— Bouchette ?

— Monsieur Montarès…

Elle me regarde. Ses yeux de moineau franc sont ingénus et vifs. On ne sait pas bien si elle plaisante ou si elle dissimule. Tout à coup, deux perles glissent sur ses joues. C’est la fleur qui dégèle à cause de la tiède atmosphère de la voiture. Le froid de l’attente, une peine secrète, peut-être un remords, la tourmentent ou l’humilient ; mais tout cela fond dans la peau d’ours.

— J’ai eu tort de venir, me confie-t-elle à voix basse, j’ai mal fait de penser à vous. Oui, c’est sûr, il y a quelque chose de changé. Je ne suis pas assez raisonnable. Ce n’est pas tout à fait de ma faute. Vous m’avez promis en me donnant votre carte, de tout m’offrir sans rien me prendre. N’est-ce pas la convention ? Est-ce que vous ne pouvez pas avoir le caprice d’être honnête ? Ce ne serait pas banal pour un homme.

Je commence à être effrayé, non pas de ce qu’elle dit, mais de ce qu’elle espère. En effet, ce ne serait pas banal, si on pouvait refaire l’amour, lui enlever son goût irrésistible pour la viande crue en lui tendant un petit pain au lait. Sans aucune expérience de la vie, sinon celle de la normale brutalité de son mari, ou de son amant, elle ne peut pas concevoir la séduction sous une autre forme. Elle est attirée par la curiosité d’entrer dans une espèce de féerie dont elle sera la petite commère accompagnant le compère pour y prendre connaissance de son rôle. Elle pénètre en plein monde inconnu, mais si elle aperçoit le piège, l’obscurité d’une proposition ou l’outrage d’un geste, elle se jettera, comme la première fois, à bas de la voiture. Un baiser par-ci par-là ? Mon Dieu, c’est la menue monnaie de la faute, un péché véniel pour la midinette qu’elle représente. Le reste ? C’est le devoir, le mari ou l’amant qu’elle aime, à qui elle veut demeurer fidèle, malgré son avarice, son compagnon de route ordinaire, celui qui marque le pas, qu’on doit suivre. Moi je lui apprends à danser sur une corde raide. Là-dessus, on est bien forcé de faire très attention… et puis c’est si amusant d’avoir le vertige sans tomber !
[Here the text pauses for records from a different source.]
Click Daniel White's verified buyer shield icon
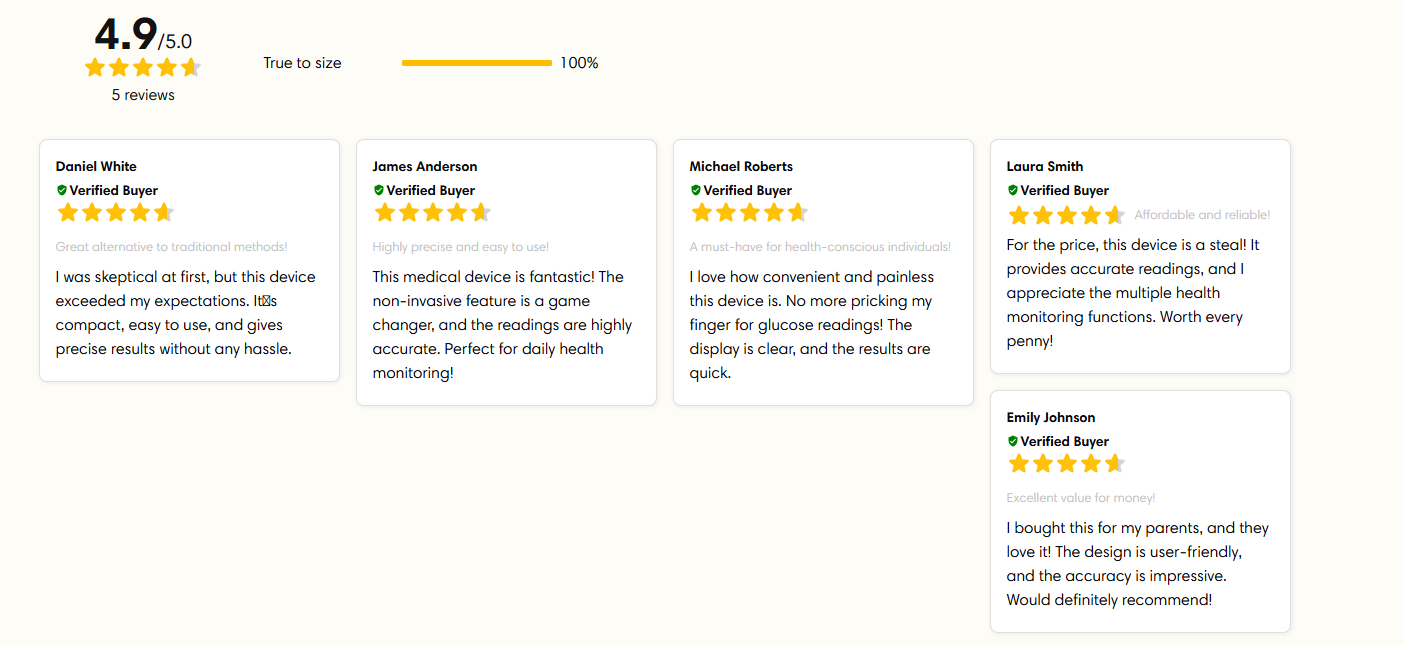1404x645 pixels. click(x=62, y=190)
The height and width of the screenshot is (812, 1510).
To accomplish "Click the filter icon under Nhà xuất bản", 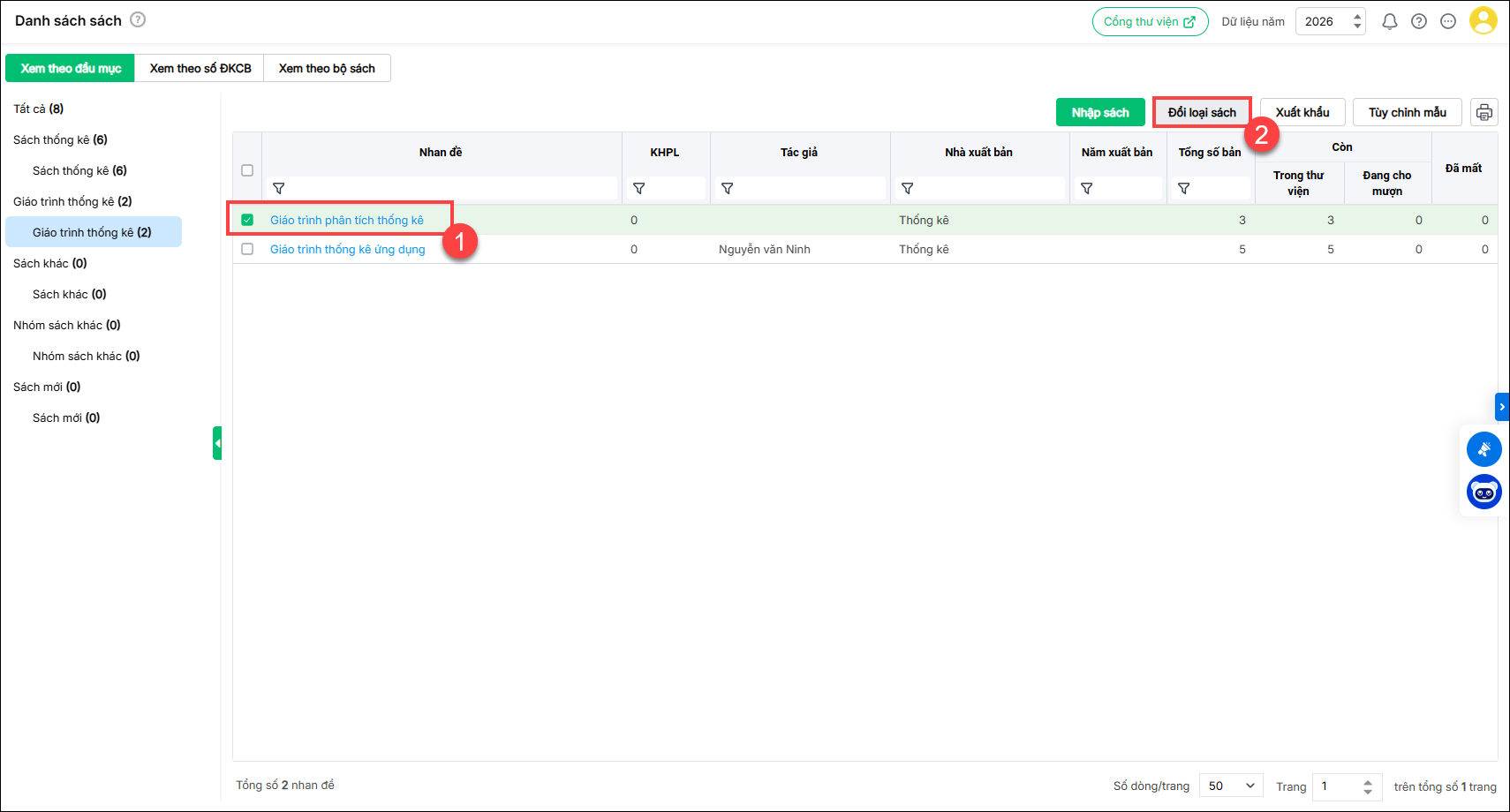I will (x=907, y=188).
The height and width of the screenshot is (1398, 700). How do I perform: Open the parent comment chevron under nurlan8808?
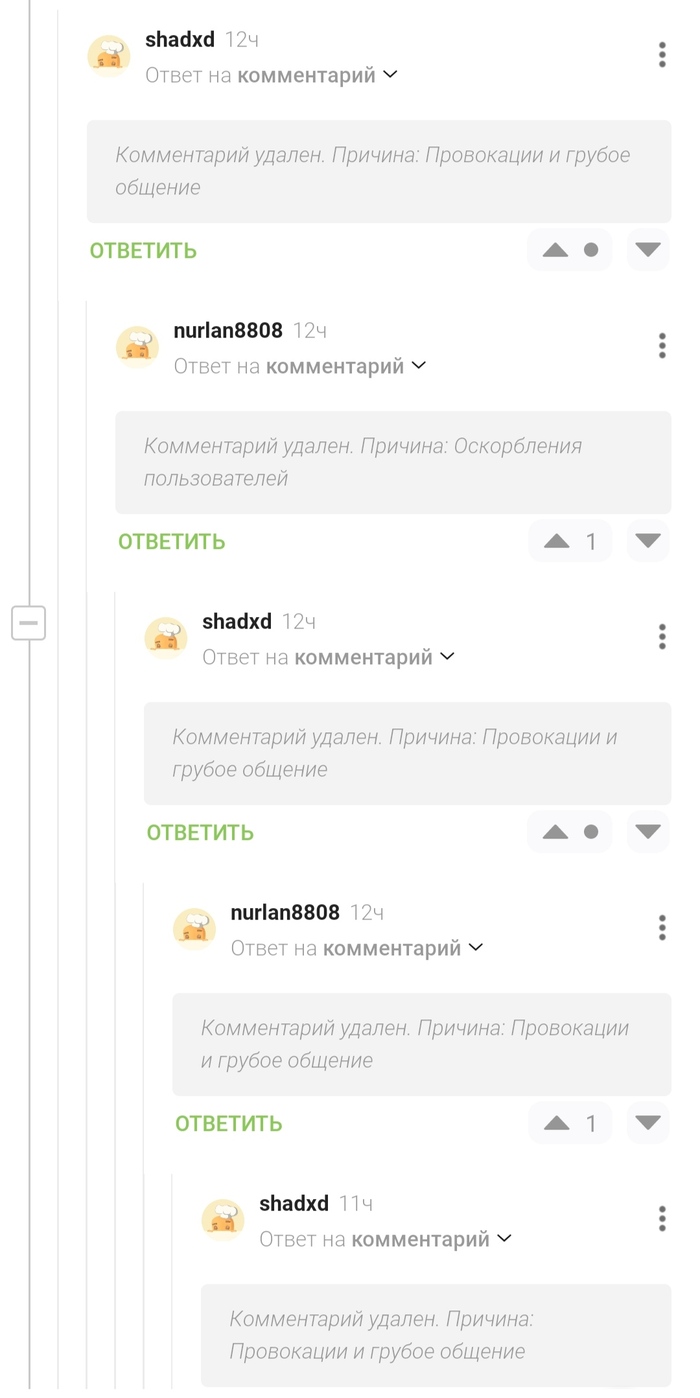pyautogui.click(x=419, y=365)
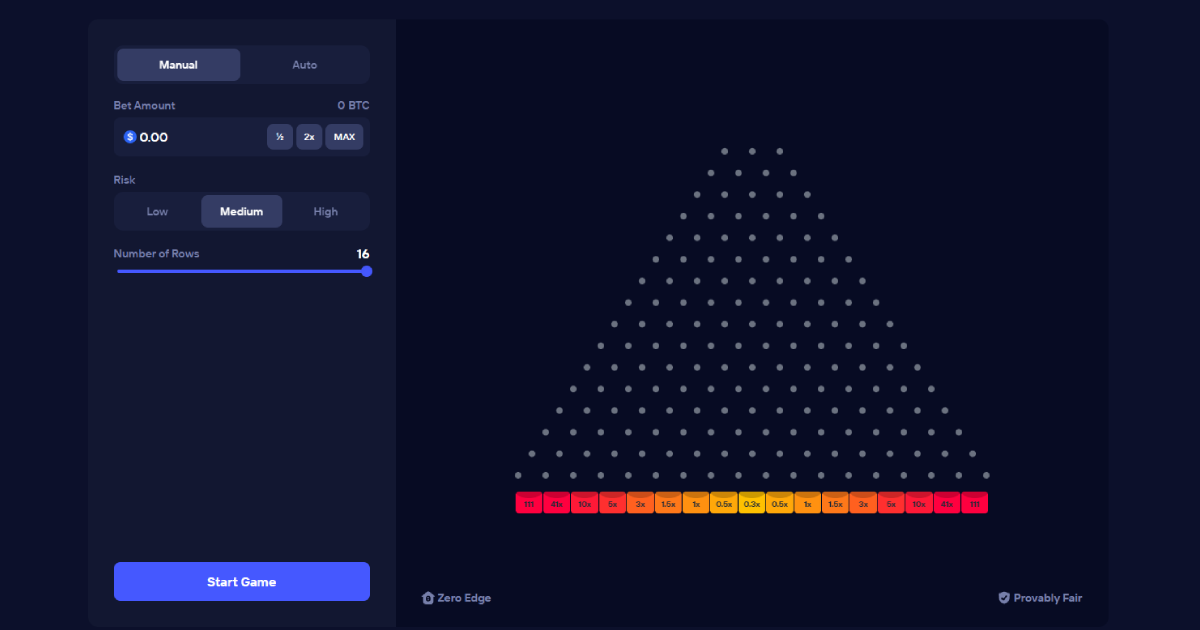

— Bouchette, je ferai tout ce que vous voudrez. Ayez donc confiance en moi et revenez me voir souvent. Vous accomplirez une bonne œuvre, peut-être le miracle. Non, je ne veux pas vous perdre. Je suis même très fier de vous avoir trouvée. N’ayez pas d’autre nom que celui que je vous donne et parlez-moi le moins possible de votre époux, le Monsieur avare…

— Mettez que je n’ai rien raconté de pareil. Vous en avez, vous, une mémoire ! C’est son droit, puisque je suis dépensière. Ça se balance. Non, je n’ai plus peur de vous. Ce qui arrive, c’est toujours comme en rêve. D’ailleurs les cartes m’avaient prévenue que je rencontrerais un prince masqué dans un bal de mi-carême.

Elle se blottit au fond de la voiture, s’arrange un manteau avec la fourrure d’ours et tend ses jambes, correctement gantées de soie jaune, hors du fourreau bleu-marine de son tailleur. Il n’y a point de provocation dans ce mouvement spontané. C’est simplement la sensation d’être enfin à l’abri, de ne plus avoir froid, de jouir d’une normale béatitude physique.

Je regarde ses jambes. Jolies, du mollet, un peu fortes de la cheville et le pied trop large. Si on portait encore des bottines, elle serait obligée d’adopter une pointure plus grande que celle de ses souliers découverts. Elles sont tout de même enragées, les filles de notre peuple, de se chausser comme ça ; et avec ces bas universellement de couleur ocre délavée qui leur font, à elles et aux voisines de trottoirs, des jambes de Javanaises ou de Peaux-Rouges, elles vont dans la boue, se mouillent, sont obligées à des raccommodages incessants. Il est vrai que pour Bouchette cela fait partie de son métier, le remaillage.

Malgré moi, à cause de quelques légères imperfections, je pense aux jambes de l’autre. Je ferme les yeux. Gainées de Chantilly, on voyait la peau transparaître sous la soie et c’était un rayon lunaire traversant un nuage, une clarté se ramifiant sous une fumée. Ces jambes-là, je ne pouvais pas les regarder sans devenir fou. C’était vraiment, pour moi, l’évocation du temple par ses vivants piliers.